Evals (non-negotiable)
- Golden set: 20–100 real inputs with expected outputs, stored as JSON in the repo.
- Runner script replays inputs against the current prompt + model, scores outputs (exact match, LLM-as-judge for open-ended, metric-based for classification).
- CI runs evals on PRs that touch prompts, model config, or retrieval. A regression blocks merge.
- Version your evals as the product evolves. An eval set that hasn’t changed in 6 months is probably out of date.
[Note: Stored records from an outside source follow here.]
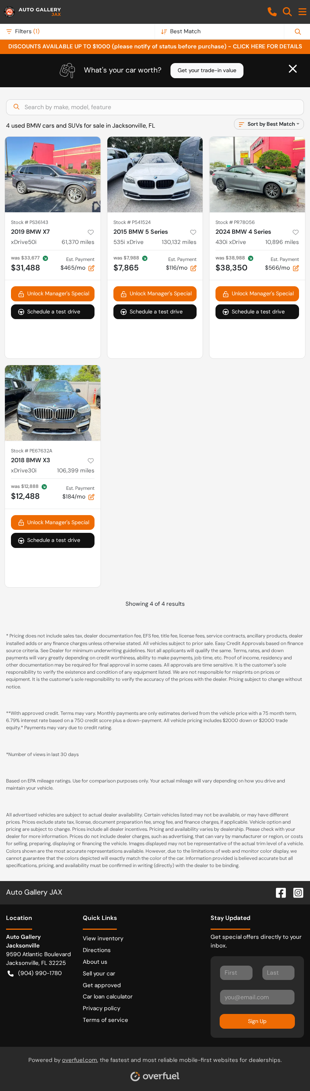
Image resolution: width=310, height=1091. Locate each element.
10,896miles (282, 242)
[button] (272, 11)
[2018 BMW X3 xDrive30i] (53, 403)
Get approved (102, 985)
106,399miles (76, 470)
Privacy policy (101, 1008)
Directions (97, 950)
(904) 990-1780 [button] (40, 973)
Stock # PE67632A (32, 451)
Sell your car (99, 973)
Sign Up (257, 1021)
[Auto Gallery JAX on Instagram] (295, 892)
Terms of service (105, 1020)
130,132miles (179, 242)
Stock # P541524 (132, 222)
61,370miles (78, 242)
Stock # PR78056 (235, 222)
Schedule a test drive (53, 311)
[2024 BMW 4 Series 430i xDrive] (257, 174)
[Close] (293, 69)
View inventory (103, 938)
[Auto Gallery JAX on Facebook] (278, 892)
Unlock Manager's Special (58, 293)
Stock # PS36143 (29, 222)
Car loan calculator (108, 996)
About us (95, 962)
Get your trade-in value (207, 70)
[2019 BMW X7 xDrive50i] (53, 174)
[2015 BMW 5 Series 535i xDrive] (155, 174)
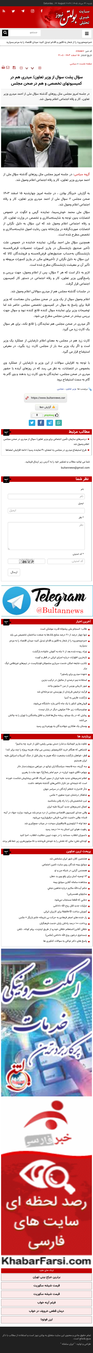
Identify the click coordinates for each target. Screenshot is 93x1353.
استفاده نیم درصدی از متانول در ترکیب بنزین (64, 680)
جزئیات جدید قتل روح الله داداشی (70, 906)
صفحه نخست (85, 64)
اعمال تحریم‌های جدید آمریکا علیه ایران (67, 807)
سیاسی (73, 64)
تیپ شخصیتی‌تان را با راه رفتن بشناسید (67, 801)
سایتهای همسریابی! (77, 894)
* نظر (81, 517)
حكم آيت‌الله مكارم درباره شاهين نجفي (67, 888)
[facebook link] (41, 423)
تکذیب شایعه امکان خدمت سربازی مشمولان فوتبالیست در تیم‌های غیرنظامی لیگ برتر (46, 665)
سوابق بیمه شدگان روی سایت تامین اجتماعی (64, 865)
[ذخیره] (14, 67)
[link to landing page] (71, 17)
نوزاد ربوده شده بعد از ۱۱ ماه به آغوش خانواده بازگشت (59, 652)
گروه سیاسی (82, 174)
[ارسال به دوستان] (7, 67)
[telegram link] (49, 423)
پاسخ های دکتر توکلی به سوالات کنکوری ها (65, 941)
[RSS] (3, 11)
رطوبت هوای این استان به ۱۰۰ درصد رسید (66, 829)
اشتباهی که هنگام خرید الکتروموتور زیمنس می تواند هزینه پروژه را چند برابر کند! (46, 750)
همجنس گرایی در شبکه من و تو (71, 870)
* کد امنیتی (78, 554)
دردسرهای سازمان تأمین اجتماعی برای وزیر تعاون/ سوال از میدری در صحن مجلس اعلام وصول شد (46, 441)
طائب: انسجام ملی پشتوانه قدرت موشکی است (63, 629)
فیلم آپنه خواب (46, 1302)
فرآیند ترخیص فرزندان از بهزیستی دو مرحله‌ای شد (62, 692)
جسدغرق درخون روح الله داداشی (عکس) (66, 935)
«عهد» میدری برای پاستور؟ (73, 674)
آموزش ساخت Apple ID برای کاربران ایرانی (65, 912)
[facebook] (41, 11)
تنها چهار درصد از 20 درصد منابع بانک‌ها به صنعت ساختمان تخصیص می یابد (48, 635)
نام (82, 489)
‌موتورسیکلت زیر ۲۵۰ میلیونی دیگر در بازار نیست (62, 709)
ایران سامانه (68, 1344)
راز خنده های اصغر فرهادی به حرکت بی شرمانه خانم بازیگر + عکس (53, 917)
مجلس (60, 389)
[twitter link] (32, 423)
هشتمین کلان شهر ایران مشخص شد (68, 859)
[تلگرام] (47, 601)
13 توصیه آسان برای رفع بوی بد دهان (68, 876)
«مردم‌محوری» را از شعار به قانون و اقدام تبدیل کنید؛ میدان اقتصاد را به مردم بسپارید (48, 643)
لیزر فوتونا (47, 1319)
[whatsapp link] (58, 423)
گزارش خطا (45, 407)
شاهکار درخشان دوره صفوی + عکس (68, 795)
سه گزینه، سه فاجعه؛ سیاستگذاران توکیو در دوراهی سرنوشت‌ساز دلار (52, 766)
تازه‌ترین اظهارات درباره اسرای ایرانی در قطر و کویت (61, 657)
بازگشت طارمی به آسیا (75, 698)
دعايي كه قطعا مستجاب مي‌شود (71, 900)
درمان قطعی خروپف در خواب (46, 1311)
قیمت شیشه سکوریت (47, 1285)
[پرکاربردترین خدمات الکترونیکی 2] (46, 1022)
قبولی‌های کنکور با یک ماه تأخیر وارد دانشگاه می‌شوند (60, 704)
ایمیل (81, 503)
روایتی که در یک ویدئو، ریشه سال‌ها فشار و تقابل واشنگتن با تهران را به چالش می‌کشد (47, 717)
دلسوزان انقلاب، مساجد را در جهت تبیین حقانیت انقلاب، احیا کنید (53, 835)
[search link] (5, 33)
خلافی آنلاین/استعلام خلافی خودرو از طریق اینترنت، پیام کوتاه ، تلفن (52, 929)
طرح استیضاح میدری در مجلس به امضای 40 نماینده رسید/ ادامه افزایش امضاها (46, 450)
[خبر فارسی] (46, 1182)
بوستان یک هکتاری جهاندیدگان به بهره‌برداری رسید (61, 726)
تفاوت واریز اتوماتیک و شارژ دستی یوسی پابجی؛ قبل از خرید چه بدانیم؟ (51, 744)
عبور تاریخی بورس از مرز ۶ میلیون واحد (67, 686)
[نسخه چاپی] (3, 67)
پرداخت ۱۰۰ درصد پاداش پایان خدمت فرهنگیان (63, 923)
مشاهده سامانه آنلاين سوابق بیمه (70, 882)
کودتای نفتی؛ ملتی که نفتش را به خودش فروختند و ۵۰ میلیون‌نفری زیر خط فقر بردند (44, 841)
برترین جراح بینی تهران (46, 1277)
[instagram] (32, 11)
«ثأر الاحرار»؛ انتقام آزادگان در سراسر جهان (65, 789)
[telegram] (23, 11)
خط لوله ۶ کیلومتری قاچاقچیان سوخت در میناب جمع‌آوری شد (55, 823)
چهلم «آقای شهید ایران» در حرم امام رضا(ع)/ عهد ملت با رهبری (54, 772)
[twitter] (13, 11)
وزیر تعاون (71, 389)
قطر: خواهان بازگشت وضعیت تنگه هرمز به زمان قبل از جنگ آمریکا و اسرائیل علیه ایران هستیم (46, 758)
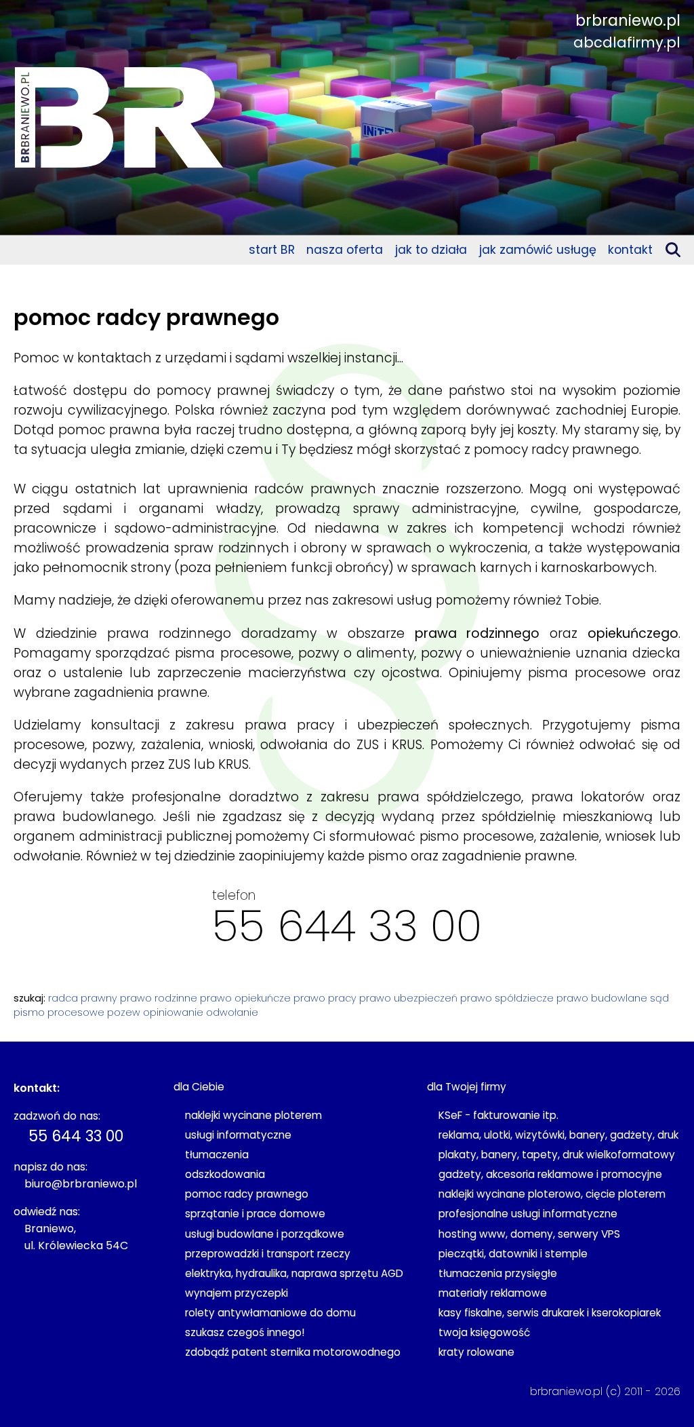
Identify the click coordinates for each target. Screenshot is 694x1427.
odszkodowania (225, 1174)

- LLM-as-judge is acceptable but validate your judge — spot-check its verdicts vs human review weekly until you trust it.
Cost & latency
- Log token counts per call (prompt, completion, cached). Put it on a dashboard.
- Alert on spikes — 2x your baseline daily spend.
- Cache aggressively — prompt caching at the API, response caching (Redis) for deterministic prompts with identical inputs.
- Stream responses to the user so p95 perceived latency is bearable even when totals are slow.
- Batch async workloads via Anthropic’s batch API for 50% cost savings when latency isn’t urgent.
PII & safety
- Redact PII before logging. Regex on emails/phones/addresses; tokenize IDs.
- Never send unreviewed user data to a third-party model from a paying client’s domain without an explicit DPA and a lead’s OK.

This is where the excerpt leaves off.